Eu também li e reli várias vezes todos os livros dos cinco e identifacava-me com a ''Zé'', talvez por ser do tipo maria rapaz, mas nessa altura nem sequer sabia da minha orientação sexual porque não estava tão pouco para aí virada. Era apenas uma miúda que gostava de brincar, correr, saltar, subir às arvores, fazer desporto e fazer tudo o que os rapazes faziam, não porque tinha a ideia de ser igual a eles, mas porque achava que eles geralmente tinham uma liberdade que as raparigas não tinham. E em nome dessa liberdade ( achava injusto uns terem e outros não ), resolvi ser do ''contra'' e encetar pelo o caminho de tentar fazer ao máximo tudo o que os rapazes faziam ( claro que estou a falar de brincadeiras..não mais que isso naquela altura..).
Vejam só o que estes simples livrinhos podem fazer, sobre analogias....Eis aqui o artigo:
«««
Não sei se os miúdos ainda lêem os Cinco, ou ''os famosos cinco'', como lhes chamou a sua criadora, a britânica Enid Blyton. Eu devorei todos e cada um dos livros da série, e mais de uma vez.

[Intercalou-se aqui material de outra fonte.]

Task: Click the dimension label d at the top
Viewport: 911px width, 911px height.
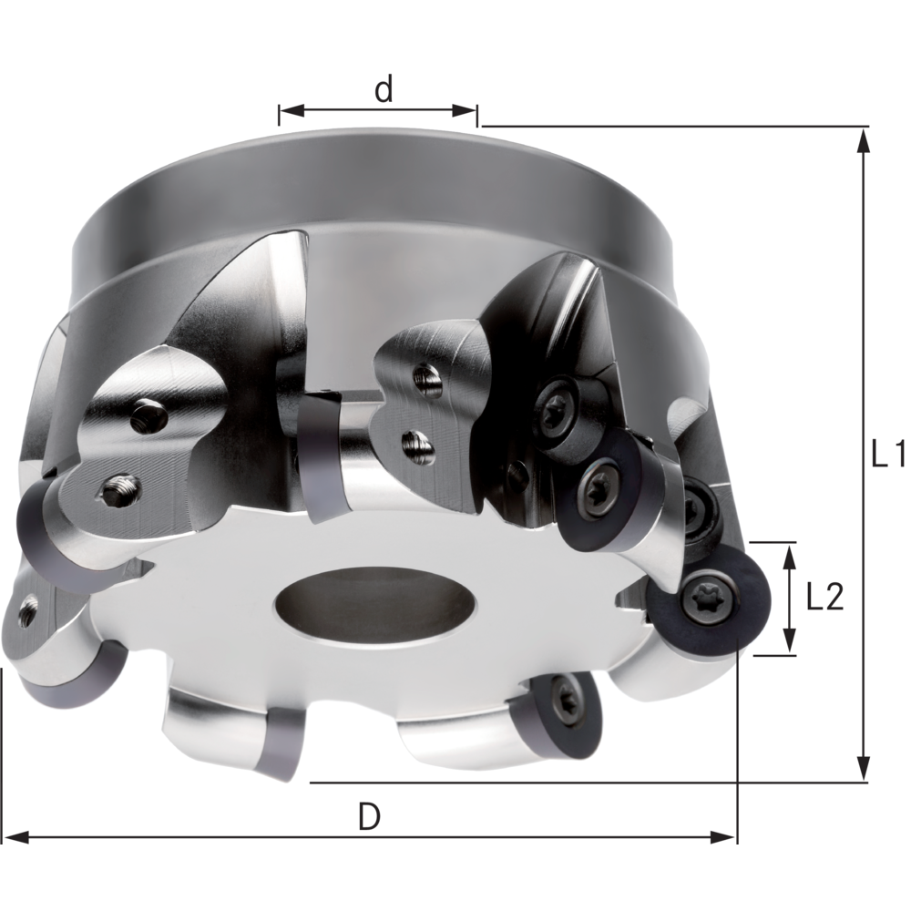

Quando comecei a ler a sua obra, nada sabia dela e presumo que os meus pais, que tinham comprado os Cinco e os Sete para a minha irmã mais velha, também não. De modo que quando se aperceberam de que me estava a tornar aquilo a que à época se dava o nome de ''maria rapaz'', ou seja uma menina que queria fazer o que era suposto só os rapazes fazerem - jogar à bola, subir às arvores, andar à bulha, brincar com carrinhos - e odiava '' coisas de menina'', como saias e sapatos de verniz e totós, talvez não tenham logo responsabilizado a dona Enid e a sua mais notória personagem dos cinco, a ''Zé'' ( ou George, na versão inglesa - a Georgina, de 12 anos, que exige que a tratem por nome de rapaz, só usa roupa masculina e cabelo curto e tem como melhor amigo o seu cão Tim ), por tais, digamos, tendências. Que incluam, para completar o figurino, um amor desmesurado por cães e uma enorme vontade de aventura.
Eu seria pois o chamado caso exemplar da influência ( má ou boa, segundo a perspectiva) das leituras na formação da personalidade. Sucede, para estragar a teoria, que a minha irmã leu os mesmos livros e para ela a personagem de indentificação era a Ana, a mais nova dos Cinco, irmã de Júlio e David e prima da Zé. Timorata e ''feminina', a Ana gosta de saias, usa cabelo comprido, adora cozinhar e arrumar, é protegida por todos e debulha-se em lágrimas à menor contrariedade.
Não, o mistério da formação da personalidade e dos mecanismos de idendificação não se esgota decerto em receitas de leitura ou em sermões de qualquer espécie. Confrontando o estereótipo da menina-muito-menina com a maria-rapaz que as releituras actuais é vista quer como uma ''referência feminista'' quer como ''transgénero'' ( termo cunhado nos anos setenta do século XX para alguém que assume, na forma de vestir, na atitude e nos ''maneirismos'', uma identidade de género que não coincide com o seu género biológico), Blyton dava a imaginar. E as crianças imaginavam-se, de acordo com a sua intuição e desejo.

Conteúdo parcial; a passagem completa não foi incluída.